** Entries supplied **
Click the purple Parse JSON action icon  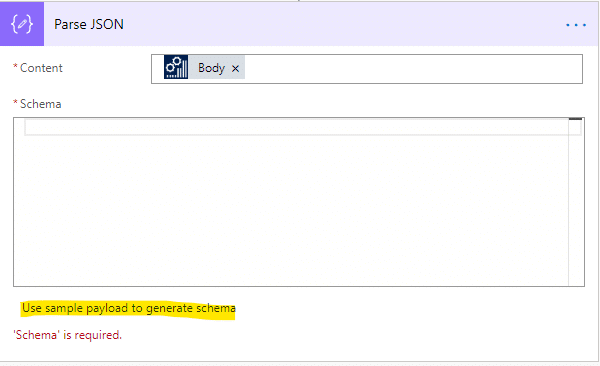[22, 24]
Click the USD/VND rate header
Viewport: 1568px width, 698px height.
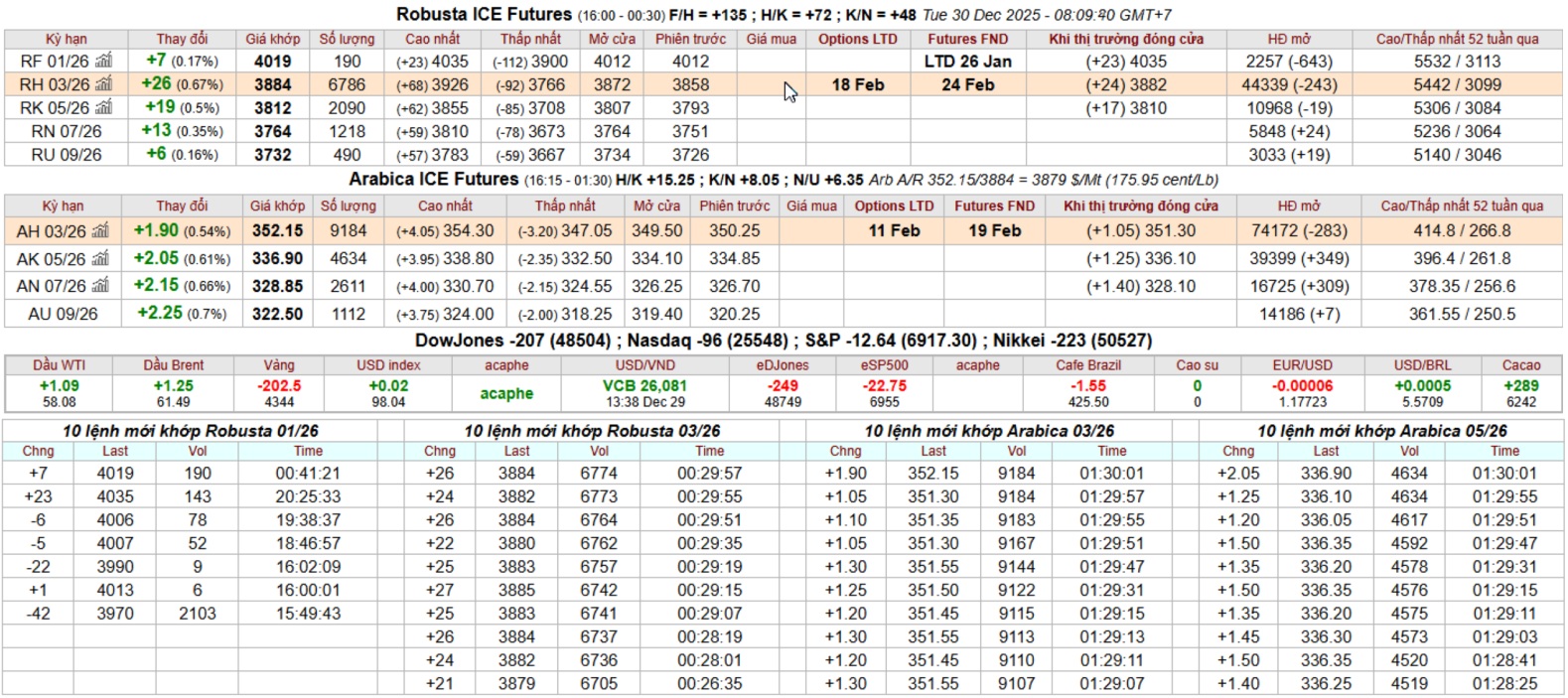645,365
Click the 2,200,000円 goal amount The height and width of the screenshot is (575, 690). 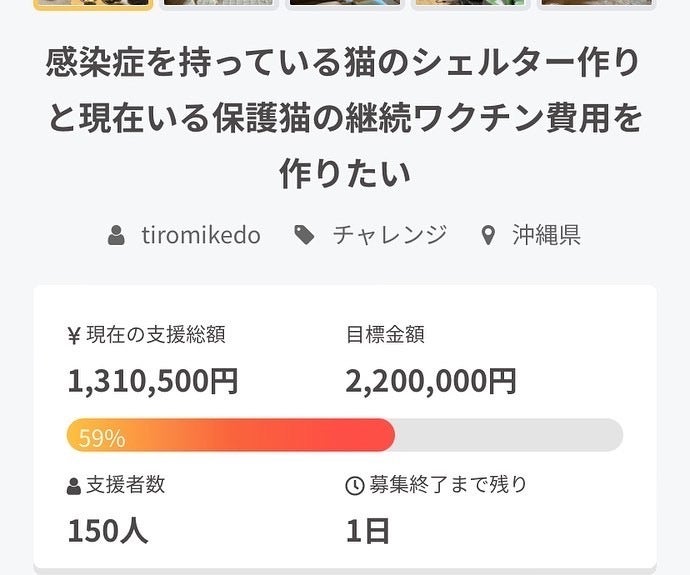point(431,381)
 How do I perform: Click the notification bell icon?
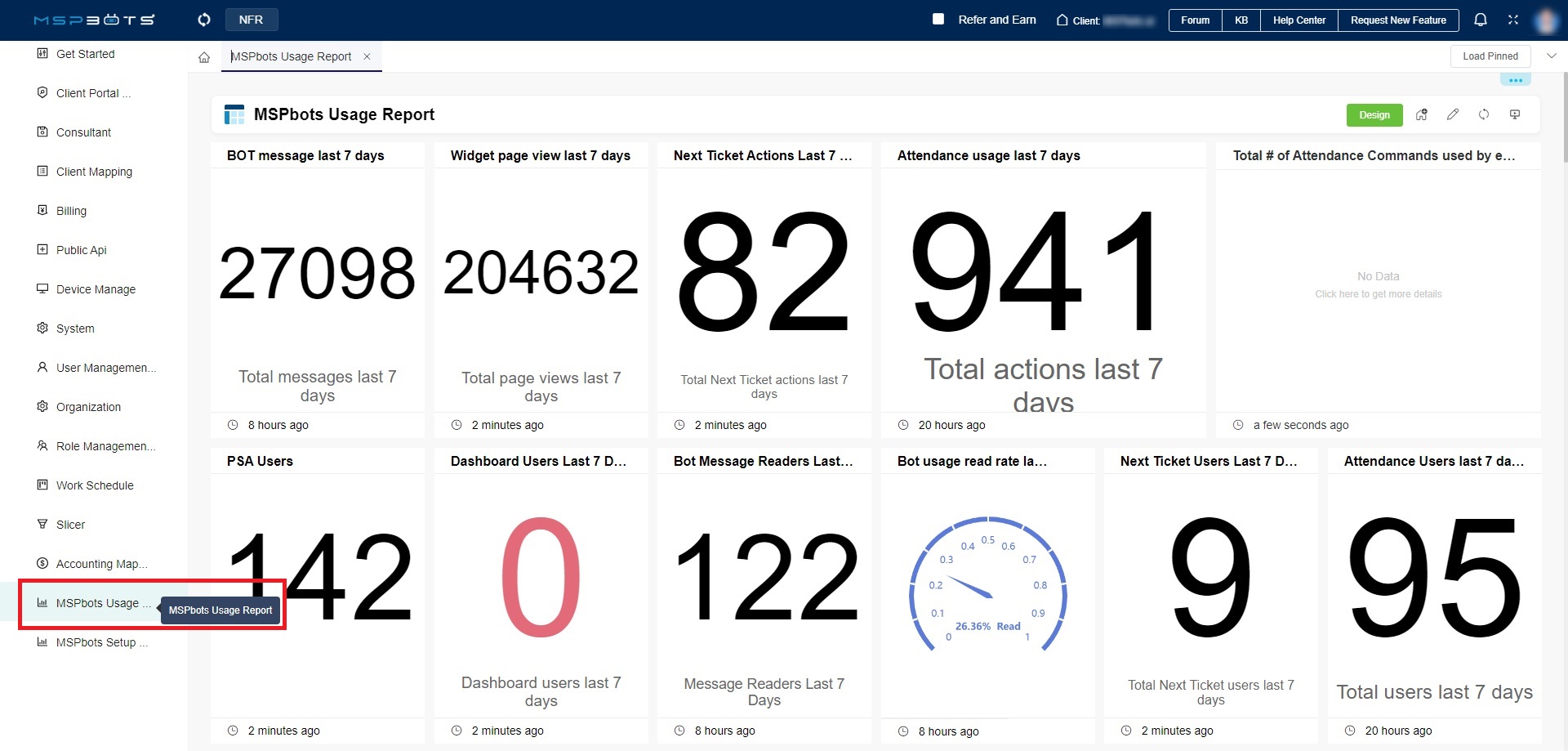(1480, 20)
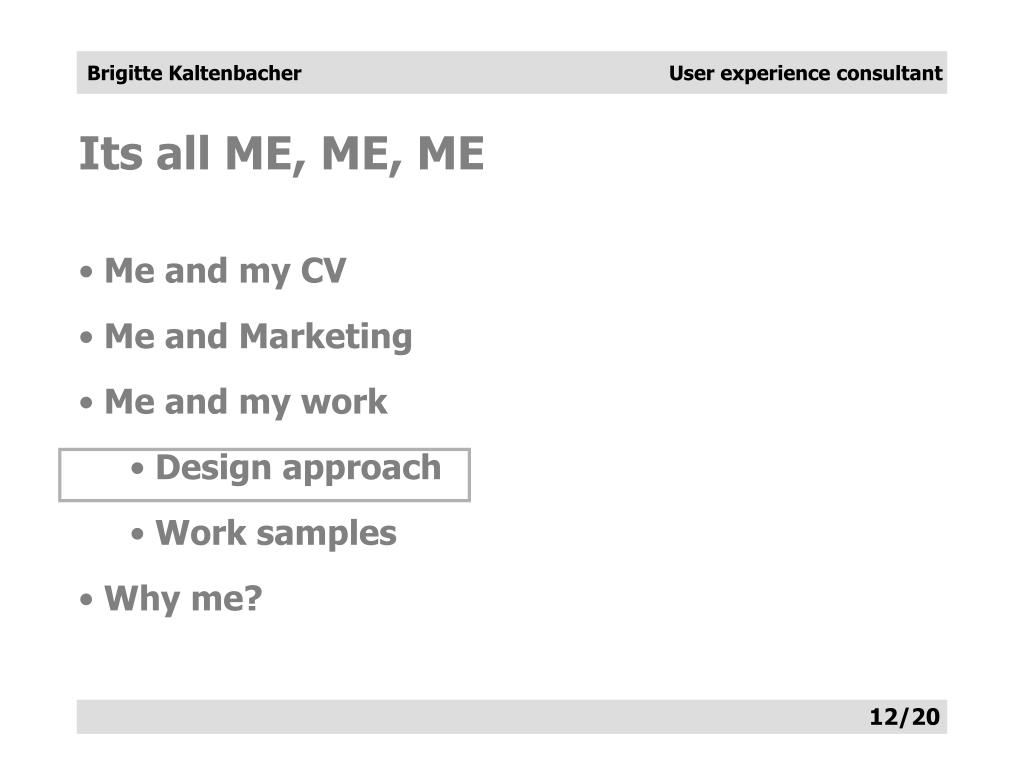The width and height of the screenshot is (1024, 768).
Task: Click bullet dot before Me and my work
Action: pyautogui.click(x=86, y=403)
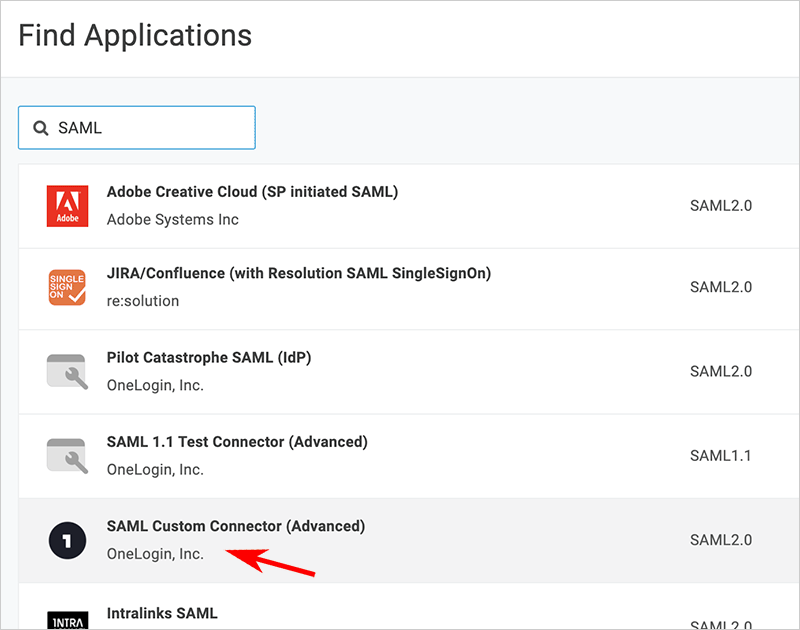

** Exercise objective **
With the pictures left out, write out exactly the lines from the line containing "How do I perform: Click" through the last line of the entries above, both ends included, and no others.

** Answer to this exercise **
 How do I perform: Click the notification bell icon?
(1480, 20)
The width and height of the screenshot is (1024, 768).
Task: Click bullet dot before Me and my work
Action: pyautogui.click(x=86, y=403)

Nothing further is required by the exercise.